### WRITTEN PROBLEM
Write out the data exactly, from the line containing "Insert a code block" down to the end of the data, with both ends included. Leave the pictures out of your answer.

Entries for locating words and elements:

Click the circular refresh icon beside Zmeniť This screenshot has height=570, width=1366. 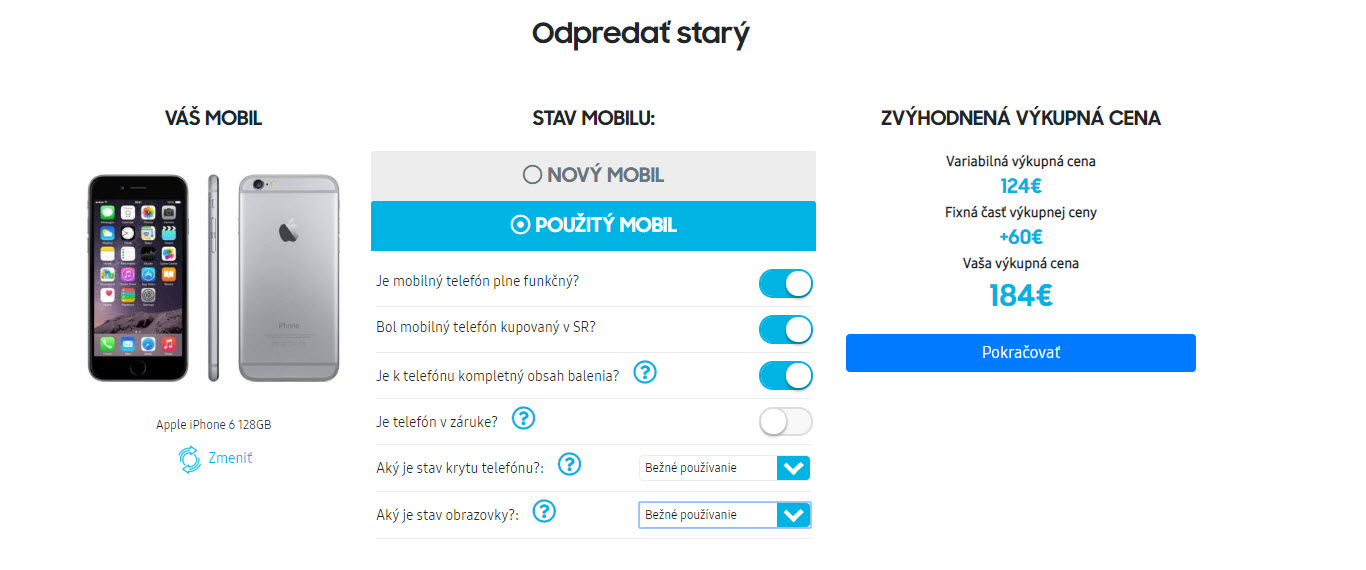190,459
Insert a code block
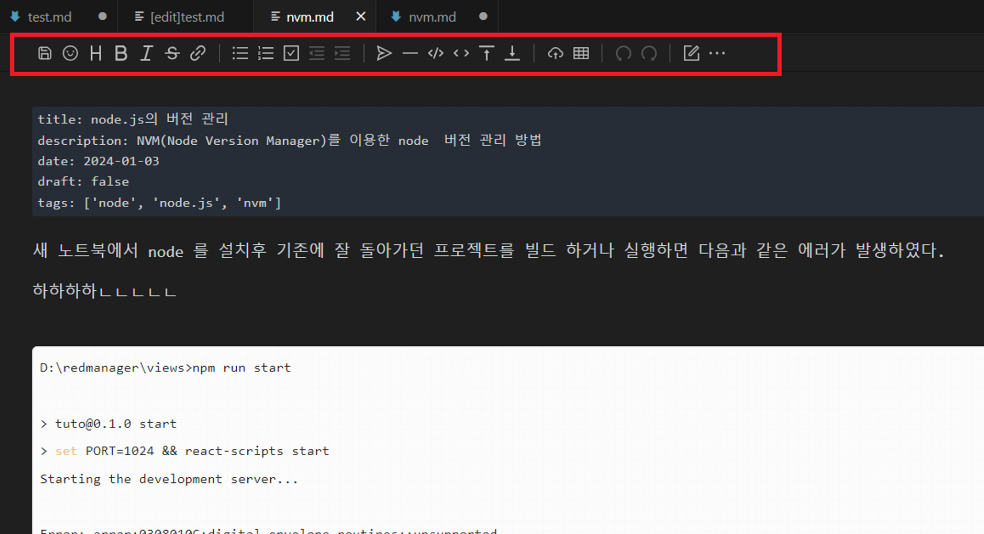The image size is (984, 534). [x=435, y=54]
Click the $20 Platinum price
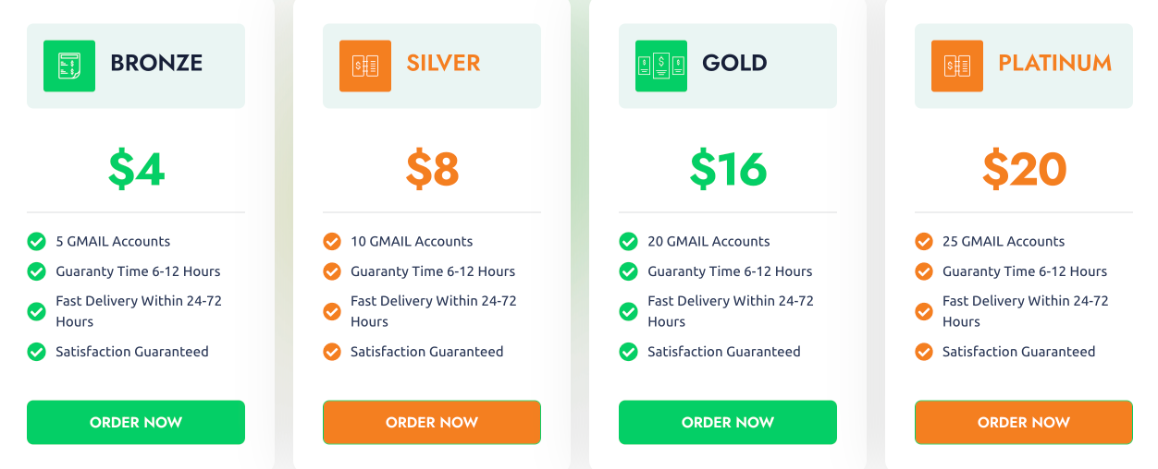1158x469 pixels. coord(1024,169)
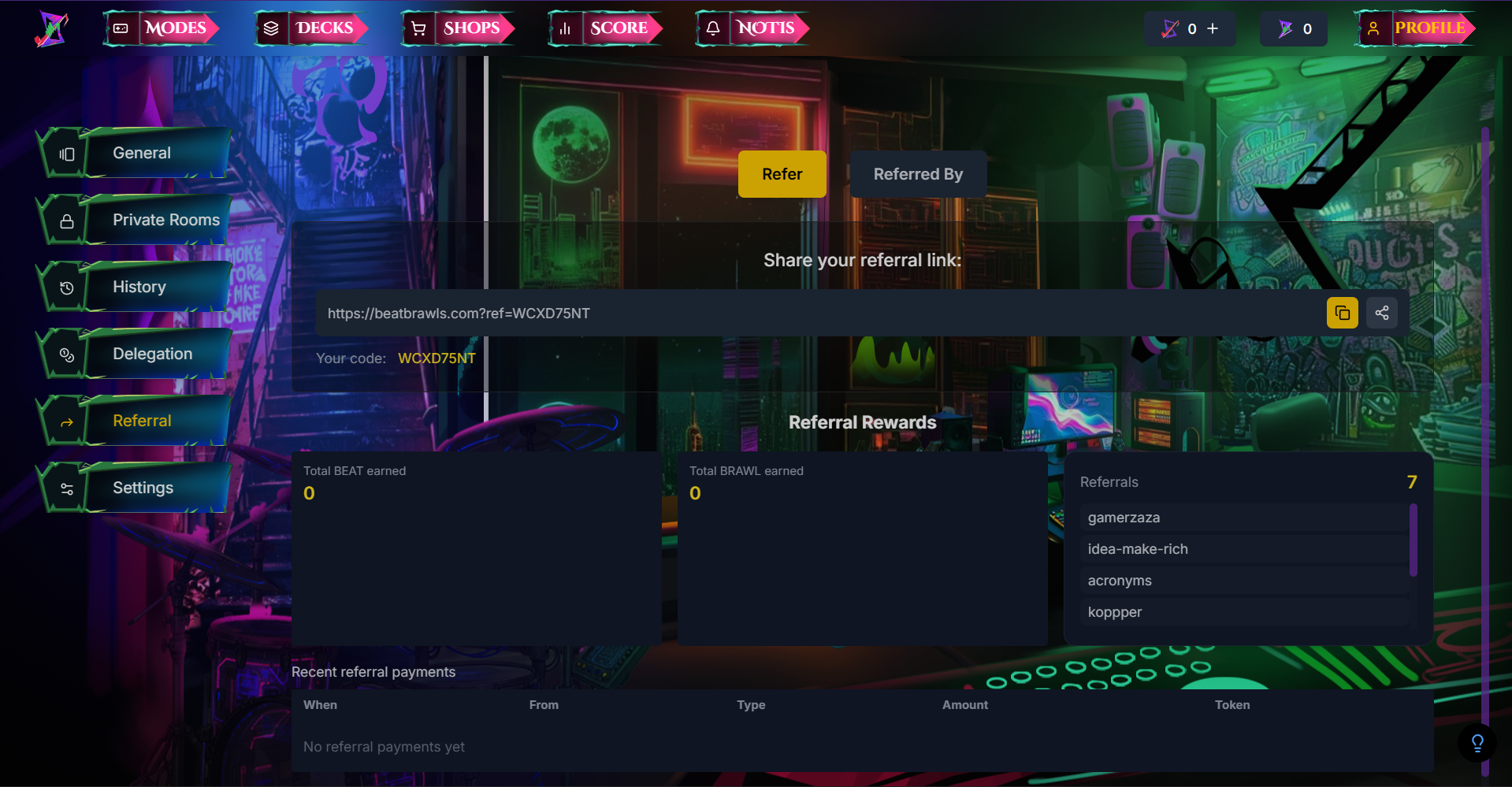Open the notification bell icon on NOTIS
Screen dimensions: 1512x787
point(713,27)
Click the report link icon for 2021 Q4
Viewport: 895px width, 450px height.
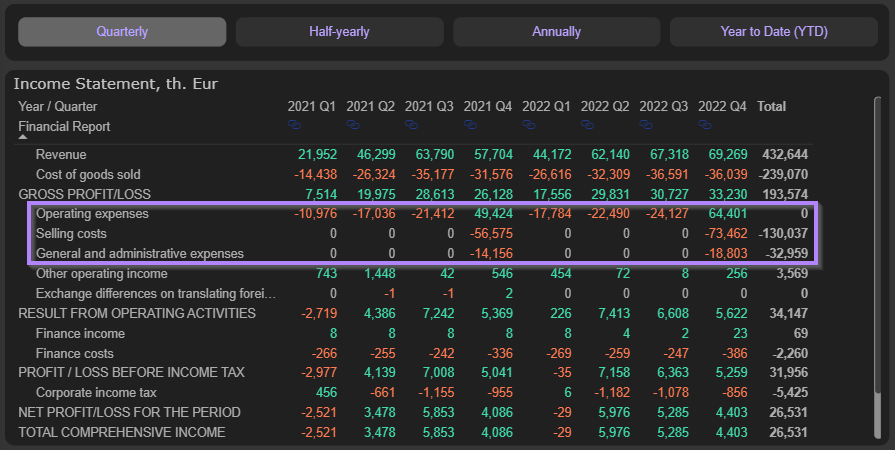coord(472,125)
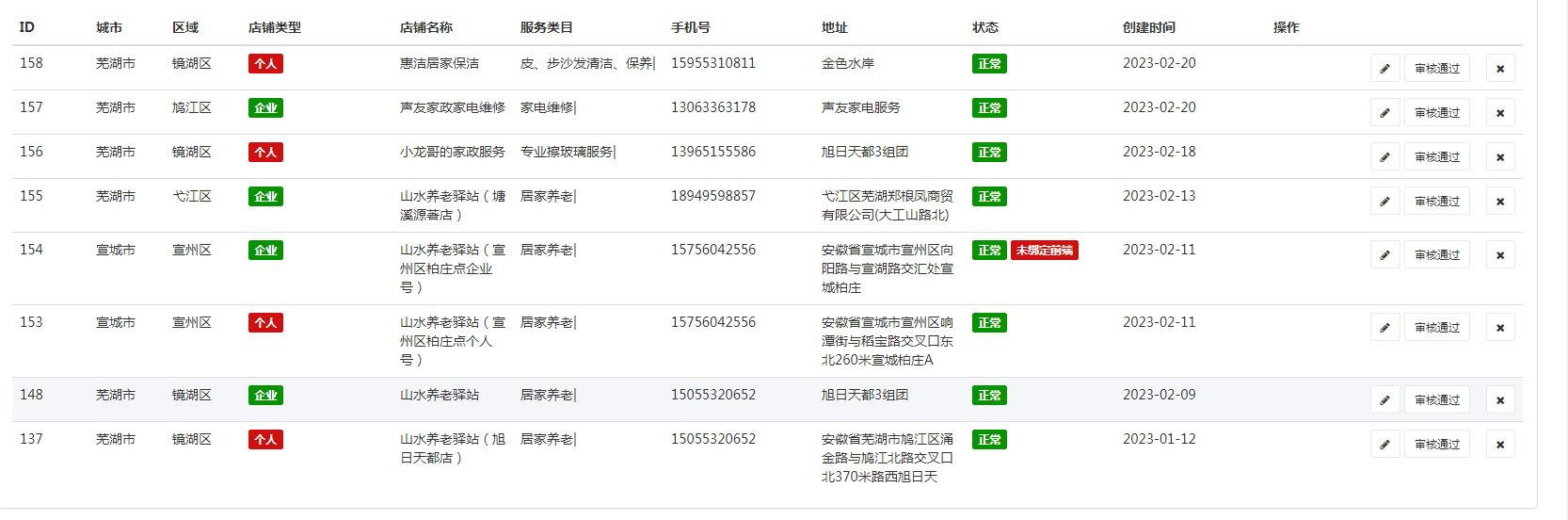Image resolution: width=1568 pixels, height=520 pixels.
Task: Click 审核通过 for shop ID 137
Action: 1436,445
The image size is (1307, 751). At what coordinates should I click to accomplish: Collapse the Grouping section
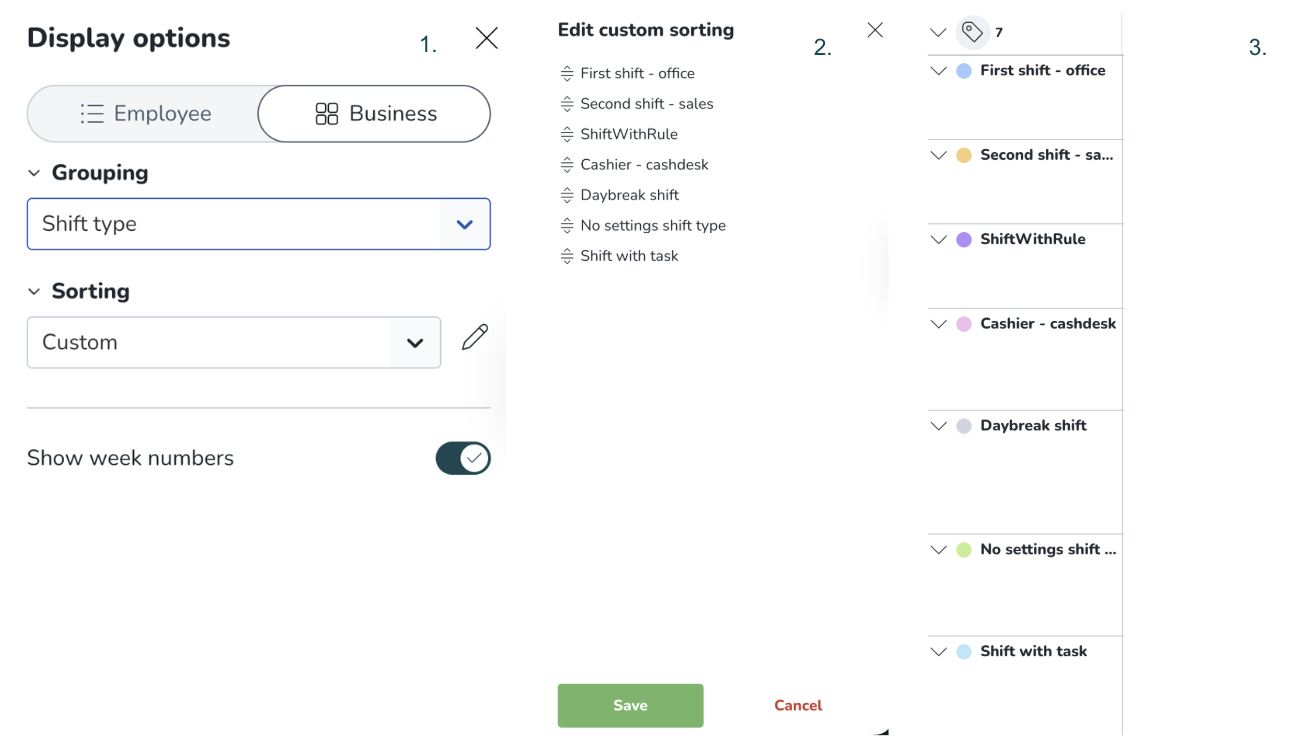coord(34,173)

### WORKED SOLUTION
Insert a code block
The image size is (984, 534). [x=435, y=54]
Click the $20 Platinum price
1158x469 pixels. coord(1024,169)
Open the notification bell icon on NOTIS
Screen dimensions: 1512x787
point(713,27)
Click the report link icon for 2021 Q4
Viewport: 895px width, 450px height.
coord(472,125)
Image resolution: width=1568 pixels, height=520 pixels.
Task: Click 审核通过 for shop ID 137
Action: 1436,445
The image size is (1307, 751). At what coordinates should I click to accomplish: Collapse the Grouping section
coord(34,173)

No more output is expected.